__What you have to do__:
From the line with "Instruction: Click the save disk icon" to the last line of the data below, repeat every line exactly and add nothing.

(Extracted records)
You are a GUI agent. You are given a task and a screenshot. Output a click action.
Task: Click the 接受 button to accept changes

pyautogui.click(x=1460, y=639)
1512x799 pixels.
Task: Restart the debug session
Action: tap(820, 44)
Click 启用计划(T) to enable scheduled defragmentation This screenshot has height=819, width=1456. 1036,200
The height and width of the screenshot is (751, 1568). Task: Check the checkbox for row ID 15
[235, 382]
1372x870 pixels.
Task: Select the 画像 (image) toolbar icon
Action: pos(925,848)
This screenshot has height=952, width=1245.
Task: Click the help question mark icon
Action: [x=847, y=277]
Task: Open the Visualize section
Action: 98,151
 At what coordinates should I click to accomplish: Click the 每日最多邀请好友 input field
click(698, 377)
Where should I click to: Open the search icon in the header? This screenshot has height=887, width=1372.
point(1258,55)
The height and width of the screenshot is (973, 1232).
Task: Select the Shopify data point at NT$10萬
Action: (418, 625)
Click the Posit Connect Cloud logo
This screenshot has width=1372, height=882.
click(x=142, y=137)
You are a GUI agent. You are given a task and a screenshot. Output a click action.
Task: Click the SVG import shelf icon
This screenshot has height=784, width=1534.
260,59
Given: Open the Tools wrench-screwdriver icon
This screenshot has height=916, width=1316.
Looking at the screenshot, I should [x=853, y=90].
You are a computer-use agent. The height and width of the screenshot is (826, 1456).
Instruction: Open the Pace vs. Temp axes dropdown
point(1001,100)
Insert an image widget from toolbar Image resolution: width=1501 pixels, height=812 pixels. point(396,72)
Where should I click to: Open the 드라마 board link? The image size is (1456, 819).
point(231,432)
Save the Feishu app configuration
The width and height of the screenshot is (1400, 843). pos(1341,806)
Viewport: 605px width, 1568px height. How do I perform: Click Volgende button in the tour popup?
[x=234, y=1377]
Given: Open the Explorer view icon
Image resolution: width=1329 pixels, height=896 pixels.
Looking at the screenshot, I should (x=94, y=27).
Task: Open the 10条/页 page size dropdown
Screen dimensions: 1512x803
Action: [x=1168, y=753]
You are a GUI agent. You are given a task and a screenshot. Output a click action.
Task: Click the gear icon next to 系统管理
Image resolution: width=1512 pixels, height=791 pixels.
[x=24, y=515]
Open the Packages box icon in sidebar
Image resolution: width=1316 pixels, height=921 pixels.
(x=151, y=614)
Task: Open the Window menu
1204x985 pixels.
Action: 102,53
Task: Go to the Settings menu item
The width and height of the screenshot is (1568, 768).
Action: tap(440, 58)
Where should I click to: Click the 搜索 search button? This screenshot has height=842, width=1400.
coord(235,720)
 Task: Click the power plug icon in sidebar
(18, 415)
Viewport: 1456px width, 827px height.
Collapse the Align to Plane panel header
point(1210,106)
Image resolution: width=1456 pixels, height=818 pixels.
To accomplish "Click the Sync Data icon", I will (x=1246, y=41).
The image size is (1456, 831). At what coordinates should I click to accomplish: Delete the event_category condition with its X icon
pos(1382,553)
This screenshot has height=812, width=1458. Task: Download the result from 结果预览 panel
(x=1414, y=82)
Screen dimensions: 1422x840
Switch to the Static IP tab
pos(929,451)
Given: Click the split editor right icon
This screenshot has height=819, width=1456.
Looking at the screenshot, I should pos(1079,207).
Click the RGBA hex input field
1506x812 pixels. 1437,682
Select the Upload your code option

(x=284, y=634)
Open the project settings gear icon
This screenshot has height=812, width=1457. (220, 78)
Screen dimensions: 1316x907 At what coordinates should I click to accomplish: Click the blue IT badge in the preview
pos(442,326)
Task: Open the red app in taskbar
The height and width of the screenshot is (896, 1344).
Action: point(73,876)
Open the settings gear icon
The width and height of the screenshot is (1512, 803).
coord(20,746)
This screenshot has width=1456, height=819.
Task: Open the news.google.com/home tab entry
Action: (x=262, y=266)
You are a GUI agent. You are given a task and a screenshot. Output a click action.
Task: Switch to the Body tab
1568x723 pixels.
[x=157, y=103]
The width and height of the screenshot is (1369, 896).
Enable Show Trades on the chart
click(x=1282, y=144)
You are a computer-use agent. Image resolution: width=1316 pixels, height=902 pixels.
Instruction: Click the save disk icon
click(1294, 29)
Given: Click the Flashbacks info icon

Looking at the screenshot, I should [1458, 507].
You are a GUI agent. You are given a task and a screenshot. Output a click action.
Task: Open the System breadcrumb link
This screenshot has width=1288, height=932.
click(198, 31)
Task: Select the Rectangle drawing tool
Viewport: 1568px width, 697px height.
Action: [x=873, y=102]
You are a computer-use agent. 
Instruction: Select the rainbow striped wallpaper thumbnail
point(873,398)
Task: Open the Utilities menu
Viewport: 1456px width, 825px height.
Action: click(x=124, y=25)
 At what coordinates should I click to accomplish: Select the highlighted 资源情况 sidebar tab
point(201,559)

__Reply to the exercise__:
Instruction: Click the save disk icon
click(1294, 29)
Given: Click the Flashbacks info icon

Looking at the screenshot, I should [1458, 507].
You are a GUI agent. You are given a task and a screenshot. Output a click action.
Task: Open the System breadcrumb link
This screenshot has width=1288, height=932.
click(198, 31)
Task: Select the Rectangle drawing tool
Viewport: 1568px width, 697px height.
Action: [x=873, y=102]
You are a computer-use agent. 
Instruction: Select the rainbow striped wallpaper thumbnail
point(873,398)
Task: Open the Utilities menu
Viewport: 1456px width, 825px height.
Action: click(x=124, y=25)
 At what coordinates should I click to accomplish: Select the highlighted 资源情况 sidebar tab
point(201,559)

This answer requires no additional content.